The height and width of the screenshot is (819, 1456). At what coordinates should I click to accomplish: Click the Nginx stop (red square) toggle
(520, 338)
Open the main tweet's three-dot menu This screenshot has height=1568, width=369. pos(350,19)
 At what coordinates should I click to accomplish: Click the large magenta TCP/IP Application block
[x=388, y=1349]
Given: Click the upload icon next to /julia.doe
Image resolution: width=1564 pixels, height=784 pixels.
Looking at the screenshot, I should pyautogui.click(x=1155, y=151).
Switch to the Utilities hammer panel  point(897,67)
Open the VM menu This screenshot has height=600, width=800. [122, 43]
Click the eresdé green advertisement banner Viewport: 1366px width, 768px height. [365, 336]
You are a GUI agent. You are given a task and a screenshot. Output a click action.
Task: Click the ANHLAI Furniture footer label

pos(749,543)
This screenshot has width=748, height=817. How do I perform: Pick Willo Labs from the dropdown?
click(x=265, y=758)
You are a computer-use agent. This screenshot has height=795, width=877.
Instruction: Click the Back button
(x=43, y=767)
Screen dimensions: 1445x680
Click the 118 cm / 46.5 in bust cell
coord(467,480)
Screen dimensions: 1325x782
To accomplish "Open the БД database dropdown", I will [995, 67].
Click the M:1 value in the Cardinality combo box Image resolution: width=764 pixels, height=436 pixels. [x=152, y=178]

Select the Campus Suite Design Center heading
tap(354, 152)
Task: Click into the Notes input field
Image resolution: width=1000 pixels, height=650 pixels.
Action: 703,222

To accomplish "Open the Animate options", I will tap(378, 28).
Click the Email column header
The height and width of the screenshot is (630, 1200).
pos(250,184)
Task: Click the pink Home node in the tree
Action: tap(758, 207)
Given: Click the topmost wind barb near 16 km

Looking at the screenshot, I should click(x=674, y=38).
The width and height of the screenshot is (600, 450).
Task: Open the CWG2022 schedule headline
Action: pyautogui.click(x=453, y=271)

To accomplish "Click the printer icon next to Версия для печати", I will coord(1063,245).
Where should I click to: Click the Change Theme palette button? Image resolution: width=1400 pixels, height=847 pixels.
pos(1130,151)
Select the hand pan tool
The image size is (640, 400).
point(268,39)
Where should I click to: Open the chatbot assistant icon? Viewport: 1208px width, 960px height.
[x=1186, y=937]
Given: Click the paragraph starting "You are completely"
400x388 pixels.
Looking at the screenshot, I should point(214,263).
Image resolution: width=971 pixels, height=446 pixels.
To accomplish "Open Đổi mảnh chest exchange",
......
# [WORK REQUEST]
Which lines run from the one containing "Given: Click the paragraph" to the end of the entries above? Quote exactly those, and only those.

# [EXERCISE ANSWER]
Given: Click the paragraph starting "You are completely"
400x388 pixels.
Looking at the screenshot, I should point(214,263).
Image resolution: width=971 pixels, height=446 pixels.
To accomplish "Open Đổi mảnh chest exchange",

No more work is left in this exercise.